I've also wondered this.  Many songs have vocals panned slightly to the left side.  In order to rule out equipment issues I've checked DAC output with a multimeter and made sure when using active monitors that both channels are matched.  No equipment issues, it's just the way many songs are mastered and it's very annoying at times.

post #6 of 20

I just thought my hearing was off, but I guess others are having this problem. A lot of vocals for me are slightly left of center. There are a few that are dead center but not many.

post #7 of 20

Hmm, i thought my right ear was going bad.  It does seem like most of the mono are straight down the middle.

 

What's going on with this slightly left of center vocal thingy.

post #8 of 20

Maybe because the driver seat is on the left side? I dunno.

post #9 of 20

HAHAHA... at least I think you made a funny!?

post #10 of 20

 

 

Well I did a quick test with three seperate albums and indeed the vocals on some tracks were to the left,not by much but very evident with headphones,and there is the answer because I played the same tracks through my main system and it was not evident at all.

 

Unfortunatly for us most CD's are mastered for speakers (and not the type that sit next to or in your ears).

 

Maybe one day headphone amps will follow there big brothers and have a balance control,or for some who use full size amps it is not a problem.

 

If you use K1000's just move one speaker in closer,which is what I do,the perfect phone for balance control.

post #11 of 20

I've sometimes noticed vocals shifted to the left too. So I switched my headphones around. Left cup over right ear and vice versa. But the vocals remained on the left! I am doubtful it is a hearing problem, because the instruments seem to be emphasized on the right side, rather than following the vocals.

 

Could it be a left brain / right brain thing? I'm left handed, if that means anything.

post #12 of 20

Being left or right handed will have no influence here. Being left or right brained may play a part. My theory is that maybe because your right brain is equipped to draw meaning from noise or sound your left ear is the one that picks up the tonal variation of a persons voice and make sense of the lyrics. this, for those that never did much biology, involves the right brain controlling the left side of the body and vise-versa.

 

The other theory may be that the creators of the music, understanding the theory above, have done this deliberately.

post #13 of 20

As a student in the audio engineering world, I can say that I've been taught generally to have vox panned center, however we do on occasion feed the vox through an effects chain that ends up being panned to one side.

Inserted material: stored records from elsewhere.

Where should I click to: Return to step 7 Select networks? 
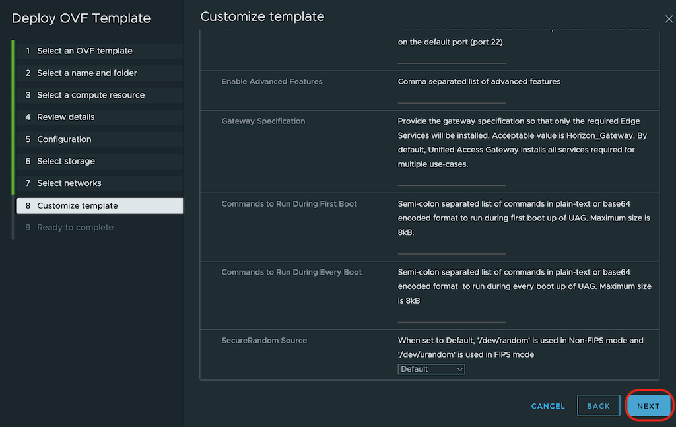click(69, 183)
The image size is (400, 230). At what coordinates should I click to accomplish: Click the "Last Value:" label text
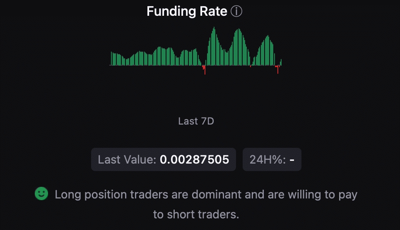pos(127,159)
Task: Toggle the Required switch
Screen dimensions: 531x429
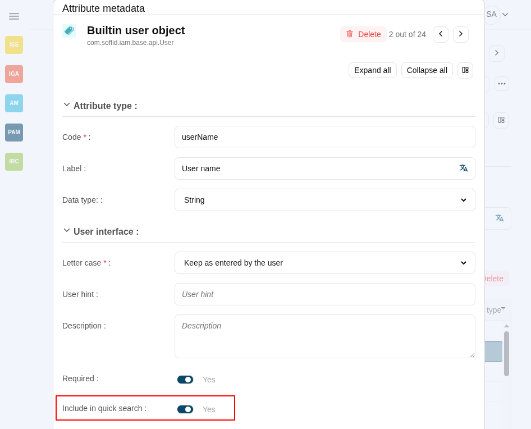Action: (185, 380)
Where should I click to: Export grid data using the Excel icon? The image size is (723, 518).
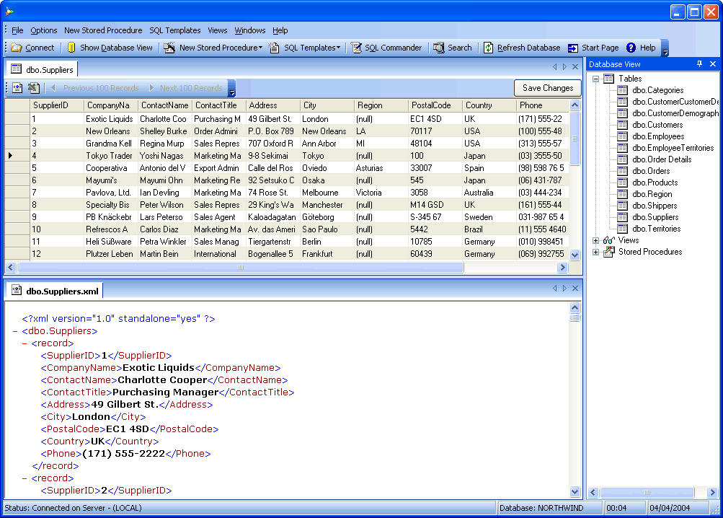(x=34, y=87)
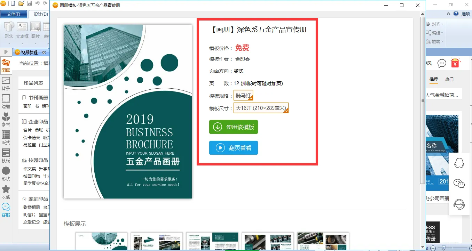Select the 骑马钉 template binding option
This screenshot has height=251, width=472.
[243, 95]
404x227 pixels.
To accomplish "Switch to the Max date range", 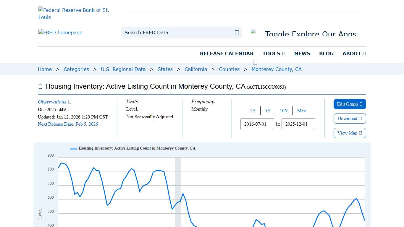I will (301, 111).
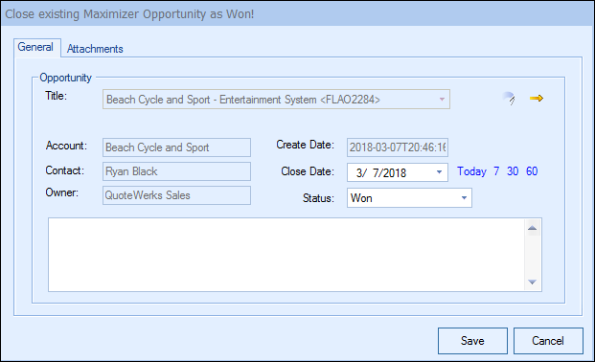Open the Close Date calendar dropdown

point(439,172)
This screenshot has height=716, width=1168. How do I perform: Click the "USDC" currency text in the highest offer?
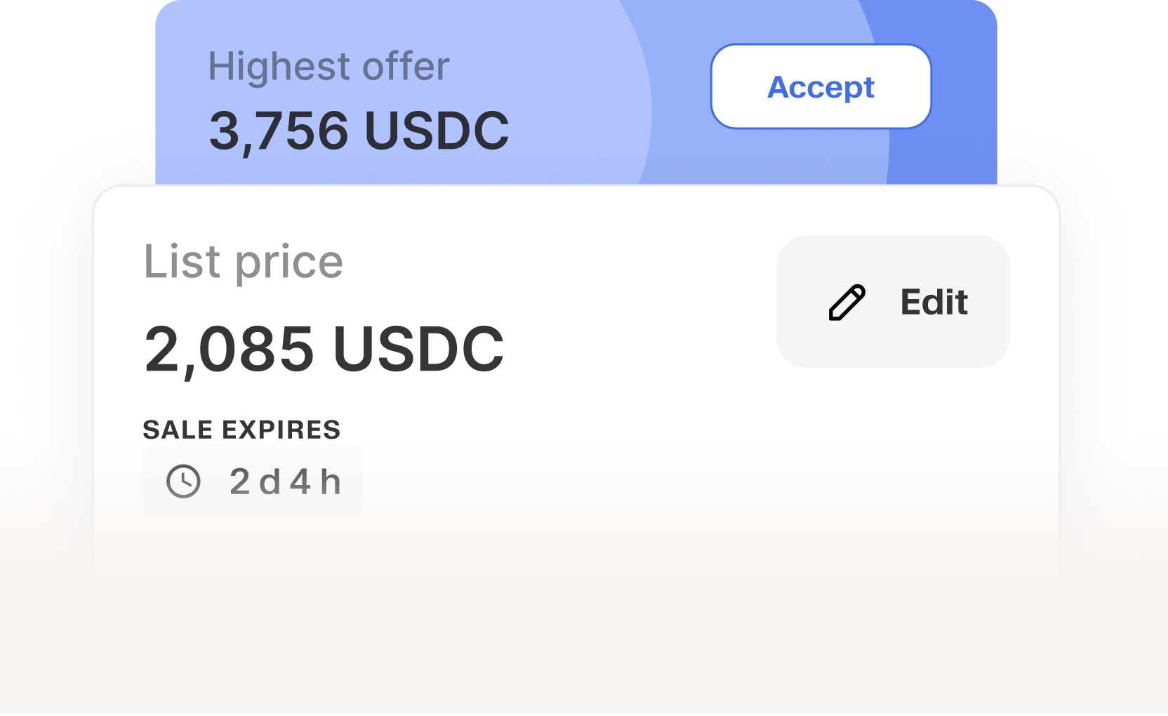click(x=437, y=131)
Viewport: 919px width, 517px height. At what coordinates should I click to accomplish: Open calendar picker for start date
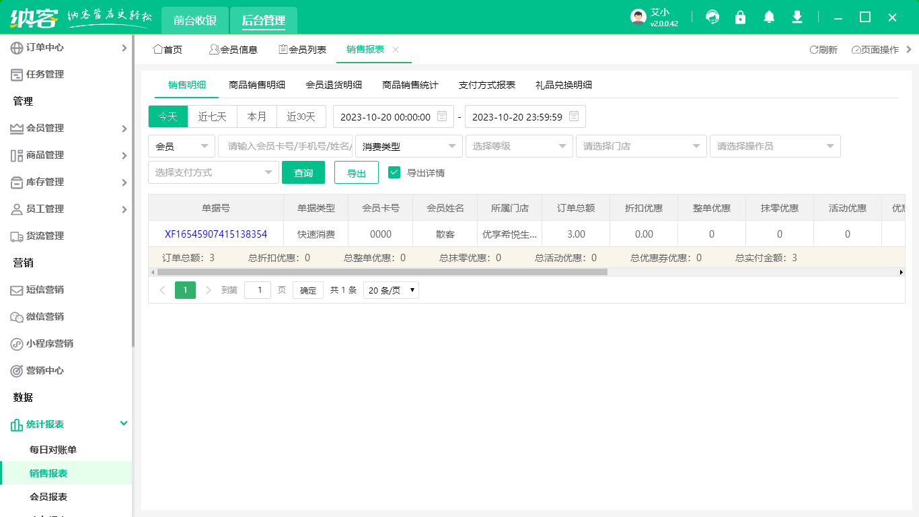click(441, 116)
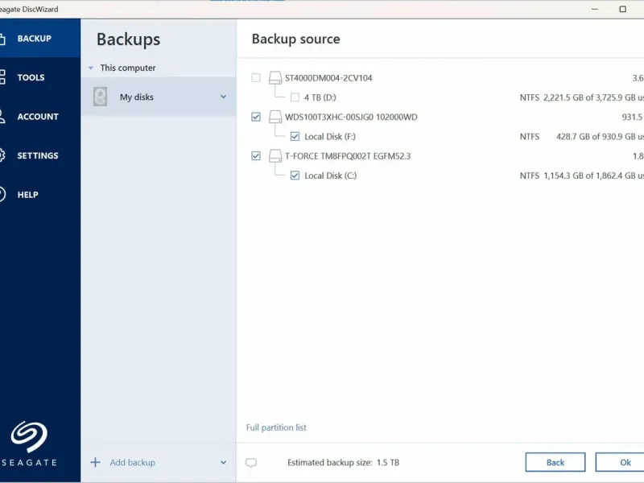The width and height of the screenshot is (644, 483).
Task: Open the Full partition list link
Action: [276, 427]
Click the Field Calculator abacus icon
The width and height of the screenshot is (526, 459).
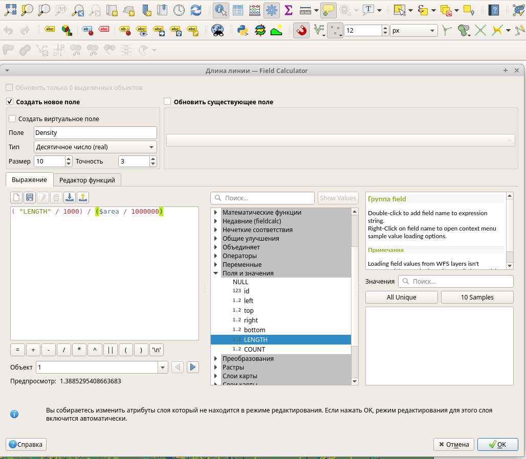point(254,10)
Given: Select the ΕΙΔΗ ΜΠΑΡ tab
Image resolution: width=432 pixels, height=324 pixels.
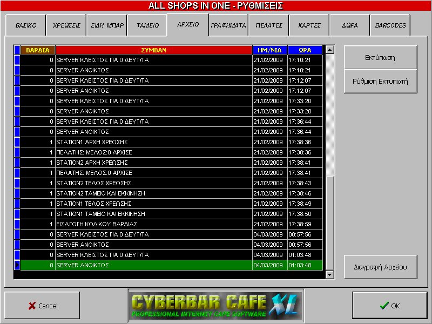Looking at the screenshot, I should click(106, 25).
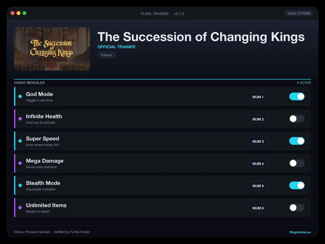Image resolution: width=325 pixels, height=244 pixels.
Task: Click the cyan dot next to Super Speed
Action: point(20,141)
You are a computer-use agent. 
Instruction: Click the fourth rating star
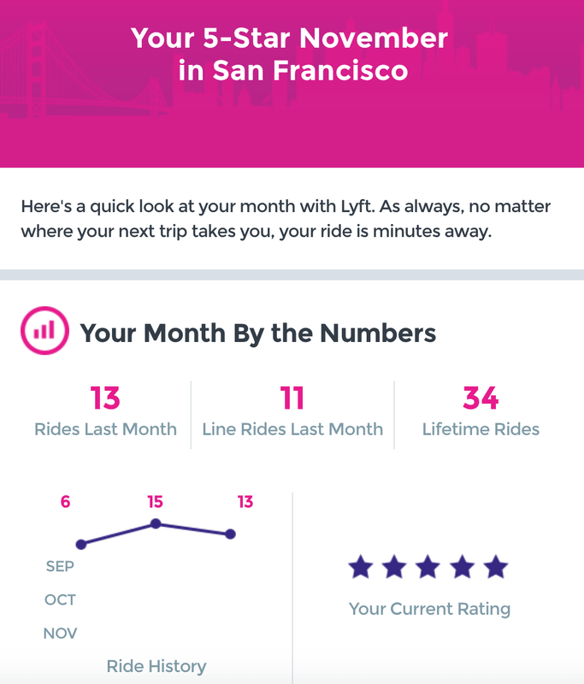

That said, there are no rules to mixing a song. The vox channel(s) very well might be panned to one side, and I can say that I start panning things left before I pan right.

 

I'm no expert, but there are my 2 cents, hopefully it helps you put your mind to ease while listening.

post #14 of 20

Just to muddy the waters a little bit......

 

Most people do not have 100% identical hearing in both of their ears.  One is usually better, although sometimes very slightly, than the other.  Even though in biology we use terms like "bilaterally symmetric", we are far from mirror images of each half.

 

Still, I'm sure there errors in recording mastering, or perhaps it's a desired effect to not have vocals in the middle.  Or, it's slightly different amplification itself in your system. 

 

Who knows....  There are so many reasons for why someone might be hearing vocals slightly off center.

post #15 of 20

This could be a trend in mixing and mastering. A few mixing engineers I have chatted with insist on having the vocals off center so they don't muck around with the drums (and vice-versa), especially the kick, which is usually dead center.